UPDATE 4/1: Talk about your Rashomon Effect — Channel 5 and the P-D cover the exact same public meeting over this proposed map. The former says the debate was “heated,” while the latter says that only three people showed up and they might as well seen the Maytag Repairman. I tend to believe the latter’s take. As far as any criticism, the simple fact of the matter is that Missouri lost a House seat and the Republicans run the map-drawing process. There’s no way you can divide 5.9 million people into eight almost equally populated pieces without making someone unhappy. However, I think the criticism leveled by Rep. Ron Casey (D-Crystal City) might hit its mark — Jefferson County will be divided into MO-3 in the north and MO-8 in the south, and even parts of Fenton (Jefferson County’s side) and High Ridge will be in MO-2. I think Casey’s words are designed to hit a mark inside the Governor’s Mansion — Don’t forget that Governor Nixon is a Jefferson Countian. If Casey and the JeffCo Democrats in the General Assembly think they can make enough noise about Jefferson County being divided, they can get the Governor to veto this map.
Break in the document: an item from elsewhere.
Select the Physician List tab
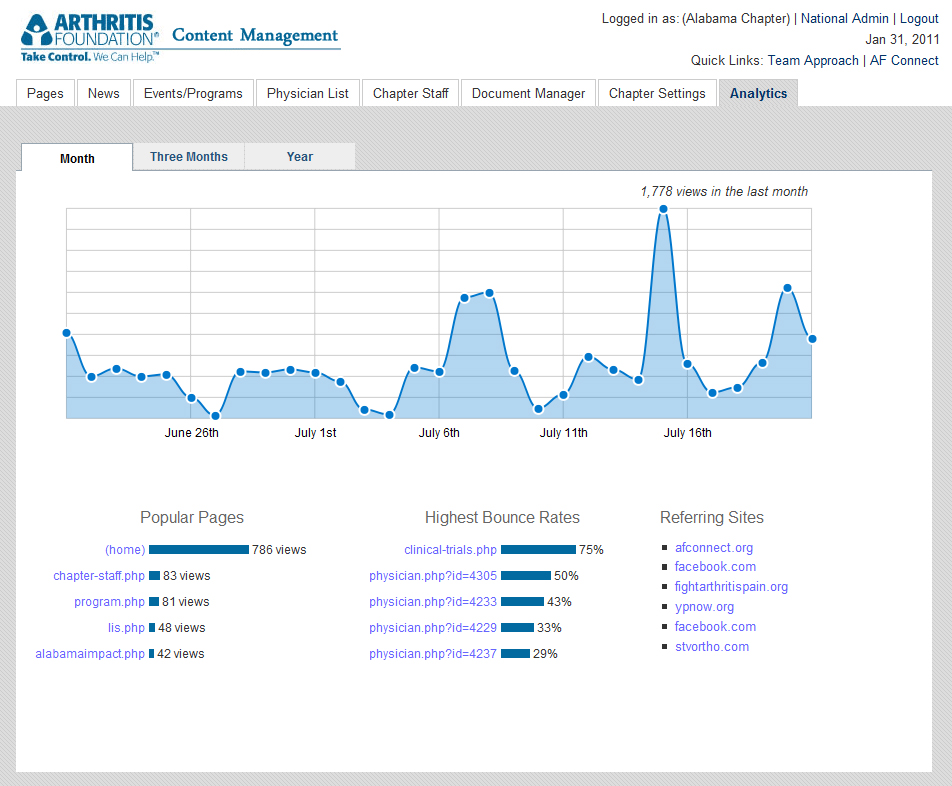 point(308,93)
UPDATE 4/2: Clay and Carnahan being lopped into the same district has made the front page of The Hill. That article quotes some Missouri Democrats denouncing this proposed map as being “too partisan.” Well, duh. I mean, Democrats never draw district maps to favor Democrats.
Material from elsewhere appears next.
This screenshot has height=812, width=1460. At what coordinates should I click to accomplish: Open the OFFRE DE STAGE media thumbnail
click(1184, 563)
Also, I’ve been thinking about the boundary between MO-1 and MO-2, and the fact that Mayor Slay is going to bitch about all of the city being in MO-1. Like I said in MO-2, putting Jewish voters in Creve Coeur in MO-2 puts Akin at a bit of a disadvantage. Don’t forget, Mark Kasen, who at least at the time lived in Chesterfield, admitted on air that the one and only time he’s ever voted for anything Republican was in the 2000 Republican Primary for MO-2, after Jim Talent left to run for Governor, in order to keep Todd Akin from winning, because Kasen hates non-Marxist Christians. That probably means Kasen voted for Gene McNary, because by the time election day came around, it was clear that either McNary or Akin would win, so in Kasen’s mind, a vote for McNary was the only way to vote against Akin. So in order to keep Akin safe and make Slay happy, I propose an amendment to this map: Change the boundary between 1 and 2 slightly — Shift certain white and cop-filled South St. Louis City neighborhoods like St. Louis Hills and Boulevard Heights (where Slay lives) to MO-2, and give the Jewish neighborhoods in Creve Coeur and some neighborhoods in Maryland Heights that are becoming more and more black by the year to MO-1. That way, the City will be technically under two Congressional districts with Mayor Slay being an Akin constituent and not a Clay constituent, shutting Slay up, and Akin will be safer because he’s far more likely to get the vote of a white SLPD officer who lives around the corner of Hampton and Eichelberger, or around Morganford and Loughborough, than the Mark Kasens of Creve Coeur or the blacks flooding Maryland Heights apartment complexes.
UPDATE 4/4: I’ve been thinking about the prospects of Gov. Nixon vetoing this map. The Senate is more than two-thirds Republican, so they would override the veto. And while the House is just short of two-thirds Republican, I think enough black House members from St. Louis City and North St. Louis County, who live in what would be MO-1 (and what is MO-1 as I write this), would join the override in order to keep Lazy Clay happy. Unless there is some dissension within the Republican caucus, I think this map is as good as law.